_Seitenauszug_

==*==

Der Aufsichtsrat von Volkswagen hat ein 160-Milliarden-Euro-Investitionsprogramm für die kommenden fünf Jahre beschlossen. Damit soll Volkswagen zu einem Technologieanbieter nach dem Vorbild des US-Elektroautobauers Tesla umgebaut werden. Nach wochenlangen Diskussionen und heftiger Kritik von Seiten der Arbeitnehmervertreter an Vorstandschef Herbert Diess hat der Aufsichtsrat auch einen Vorstandsumbau beschlossen. Diess kann seine Arbeit als Vorstandschef fortsetzen, muss aber die Zuständigkeit für China abgeben. Dafür bekommt er die Verantwortung für die Software-Tochter Cariad.

==*==

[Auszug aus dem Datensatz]
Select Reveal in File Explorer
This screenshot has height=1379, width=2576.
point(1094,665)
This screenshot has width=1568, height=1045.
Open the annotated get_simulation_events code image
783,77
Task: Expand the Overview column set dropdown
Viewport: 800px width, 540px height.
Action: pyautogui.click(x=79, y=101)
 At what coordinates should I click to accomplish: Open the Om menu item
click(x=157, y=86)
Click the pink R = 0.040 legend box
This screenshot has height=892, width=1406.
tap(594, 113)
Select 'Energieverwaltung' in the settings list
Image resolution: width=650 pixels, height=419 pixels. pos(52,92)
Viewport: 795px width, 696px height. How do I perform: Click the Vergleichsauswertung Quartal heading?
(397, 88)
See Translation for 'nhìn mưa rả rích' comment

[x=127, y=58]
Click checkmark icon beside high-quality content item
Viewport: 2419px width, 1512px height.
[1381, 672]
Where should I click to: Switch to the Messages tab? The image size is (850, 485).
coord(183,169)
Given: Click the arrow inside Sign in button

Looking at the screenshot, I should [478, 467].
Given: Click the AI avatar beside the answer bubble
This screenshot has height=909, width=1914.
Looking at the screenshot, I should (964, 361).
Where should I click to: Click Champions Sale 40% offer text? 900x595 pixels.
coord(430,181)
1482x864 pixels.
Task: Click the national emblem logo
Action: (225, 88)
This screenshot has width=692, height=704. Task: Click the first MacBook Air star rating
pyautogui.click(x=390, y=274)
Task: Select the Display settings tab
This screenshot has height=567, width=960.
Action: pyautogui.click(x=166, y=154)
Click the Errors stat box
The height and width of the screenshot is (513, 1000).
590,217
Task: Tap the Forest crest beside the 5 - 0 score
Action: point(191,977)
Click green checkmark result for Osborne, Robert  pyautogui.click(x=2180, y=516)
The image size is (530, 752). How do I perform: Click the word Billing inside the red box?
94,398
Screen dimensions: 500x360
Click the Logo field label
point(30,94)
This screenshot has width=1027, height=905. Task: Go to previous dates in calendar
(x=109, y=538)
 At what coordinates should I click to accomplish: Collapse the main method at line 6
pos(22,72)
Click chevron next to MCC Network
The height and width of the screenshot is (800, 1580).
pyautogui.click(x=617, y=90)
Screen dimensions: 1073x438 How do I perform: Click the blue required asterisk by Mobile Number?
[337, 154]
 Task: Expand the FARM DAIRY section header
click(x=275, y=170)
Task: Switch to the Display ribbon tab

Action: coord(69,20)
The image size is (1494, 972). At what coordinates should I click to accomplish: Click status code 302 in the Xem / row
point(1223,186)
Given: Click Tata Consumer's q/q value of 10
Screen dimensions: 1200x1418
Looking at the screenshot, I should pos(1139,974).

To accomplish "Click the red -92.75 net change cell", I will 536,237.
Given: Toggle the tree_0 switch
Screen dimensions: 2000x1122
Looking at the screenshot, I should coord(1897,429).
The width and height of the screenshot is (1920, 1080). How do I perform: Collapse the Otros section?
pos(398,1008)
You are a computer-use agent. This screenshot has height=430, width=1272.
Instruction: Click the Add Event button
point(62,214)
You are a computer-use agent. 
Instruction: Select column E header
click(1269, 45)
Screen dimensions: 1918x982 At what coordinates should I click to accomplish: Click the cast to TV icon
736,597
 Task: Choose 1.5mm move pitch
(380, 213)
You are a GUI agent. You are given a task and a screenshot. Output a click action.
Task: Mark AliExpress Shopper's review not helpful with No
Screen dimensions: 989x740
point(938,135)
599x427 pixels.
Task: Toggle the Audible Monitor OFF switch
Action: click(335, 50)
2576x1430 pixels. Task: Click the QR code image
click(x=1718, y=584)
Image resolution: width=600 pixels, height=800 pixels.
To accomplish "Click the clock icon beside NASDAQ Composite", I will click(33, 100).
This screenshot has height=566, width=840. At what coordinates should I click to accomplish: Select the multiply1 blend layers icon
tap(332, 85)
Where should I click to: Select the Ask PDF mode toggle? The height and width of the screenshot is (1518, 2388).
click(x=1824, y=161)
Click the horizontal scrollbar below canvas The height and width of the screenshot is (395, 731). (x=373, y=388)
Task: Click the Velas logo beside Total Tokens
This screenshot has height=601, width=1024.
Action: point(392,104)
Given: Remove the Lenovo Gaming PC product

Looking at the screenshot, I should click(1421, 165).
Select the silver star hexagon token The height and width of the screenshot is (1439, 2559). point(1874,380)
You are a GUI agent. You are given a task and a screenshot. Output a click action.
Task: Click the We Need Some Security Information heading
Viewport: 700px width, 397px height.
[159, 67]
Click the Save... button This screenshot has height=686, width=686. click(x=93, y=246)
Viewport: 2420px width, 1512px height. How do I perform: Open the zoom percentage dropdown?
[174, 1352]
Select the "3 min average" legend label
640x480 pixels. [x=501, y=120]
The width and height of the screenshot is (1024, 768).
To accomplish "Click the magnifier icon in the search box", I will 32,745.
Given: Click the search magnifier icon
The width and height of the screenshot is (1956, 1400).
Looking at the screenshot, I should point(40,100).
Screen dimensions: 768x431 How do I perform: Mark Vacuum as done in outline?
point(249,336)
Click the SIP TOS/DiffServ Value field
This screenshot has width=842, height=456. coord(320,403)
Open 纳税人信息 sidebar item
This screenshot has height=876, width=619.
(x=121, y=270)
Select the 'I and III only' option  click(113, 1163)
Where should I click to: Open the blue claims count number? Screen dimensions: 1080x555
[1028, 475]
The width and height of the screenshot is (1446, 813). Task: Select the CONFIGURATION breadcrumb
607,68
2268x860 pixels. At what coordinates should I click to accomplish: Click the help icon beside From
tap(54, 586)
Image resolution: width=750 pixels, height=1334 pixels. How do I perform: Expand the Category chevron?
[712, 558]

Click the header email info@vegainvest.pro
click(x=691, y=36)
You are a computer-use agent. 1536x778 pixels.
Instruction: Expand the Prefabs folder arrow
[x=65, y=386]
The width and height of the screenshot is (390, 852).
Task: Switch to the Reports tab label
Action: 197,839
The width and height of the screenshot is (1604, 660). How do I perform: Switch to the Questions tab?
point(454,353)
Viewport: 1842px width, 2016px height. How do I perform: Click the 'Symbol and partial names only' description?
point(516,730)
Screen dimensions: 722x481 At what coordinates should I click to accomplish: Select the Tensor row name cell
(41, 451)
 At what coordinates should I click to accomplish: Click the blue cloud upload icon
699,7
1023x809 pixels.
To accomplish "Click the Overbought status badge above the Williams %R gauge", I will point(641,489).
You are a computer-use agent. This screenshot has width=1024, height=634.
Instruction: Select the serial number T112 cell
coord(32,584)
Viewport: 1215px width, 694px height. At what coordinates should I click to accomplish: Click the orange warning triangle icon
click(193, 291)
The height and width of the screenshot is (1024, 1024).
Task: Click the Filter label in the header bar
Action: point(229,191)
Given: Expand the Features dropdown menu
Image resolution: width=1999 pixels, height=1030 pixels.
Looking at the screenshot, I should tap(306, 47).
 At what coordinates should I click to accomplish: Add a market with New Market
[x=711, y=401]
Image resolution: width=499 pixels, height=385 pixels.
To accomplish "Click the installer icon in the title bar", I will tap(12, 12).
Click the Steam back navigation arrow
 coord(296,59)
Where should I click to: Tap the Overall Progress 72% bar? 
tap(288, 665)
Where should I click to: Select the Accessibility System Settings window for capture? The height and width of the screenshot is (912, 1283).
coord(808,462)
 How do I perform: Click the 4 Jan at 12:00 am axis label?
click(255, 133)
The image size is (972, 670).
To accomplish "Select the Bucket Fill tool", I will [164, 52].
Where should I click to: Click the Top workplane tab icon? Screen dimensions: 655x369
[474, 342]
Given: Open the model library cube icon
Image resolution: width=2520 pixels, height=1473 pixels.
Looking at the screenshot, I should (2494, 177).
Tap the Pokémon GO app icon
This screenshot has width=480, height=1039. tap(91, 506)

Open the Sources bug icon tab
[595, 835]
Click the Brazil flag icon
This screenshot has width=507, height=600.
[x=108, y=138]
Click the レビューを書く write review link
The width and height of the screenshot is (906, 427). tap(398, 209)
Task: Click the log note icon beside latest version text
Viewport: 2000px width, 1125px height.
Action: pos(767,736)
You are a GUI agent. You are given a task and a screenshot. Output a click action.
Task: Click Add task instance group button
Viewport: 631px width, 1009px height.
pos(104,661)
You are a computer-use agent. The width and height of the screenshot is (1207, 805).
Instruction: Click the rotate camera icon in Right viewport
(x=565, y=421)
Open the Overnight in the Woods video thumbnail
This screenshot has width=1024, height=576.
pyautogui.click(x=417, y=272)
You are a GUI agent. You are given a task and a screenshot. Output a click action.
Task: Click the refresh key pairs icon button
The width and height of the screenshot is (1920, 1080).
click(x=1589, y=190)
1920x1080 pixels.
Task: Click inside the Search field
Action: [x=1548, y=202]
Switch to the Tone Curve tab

==*==

_Aufgabe_
Beantworte anhand des Seitenauszugs über Volkswagen diese drei Fragen.
(a) Wie viel Geld umfasst das Investitionsprogramm, und über wie viele Jahre läuft es?
(b) Für welches Land muss Herbert Diess die Zuständigkeit abgeben?
(c) Für welches Tochterunternehmen erhält Diess die Verantwortung?
Die Datensätze werden für die Bearbeitung nicht gebraucht.

_Ergebnis_
(a) 160 Milliarden Euro über die kommenden fünf Jahre.
(b) China.
(c) Die Software-Tochter Cariad.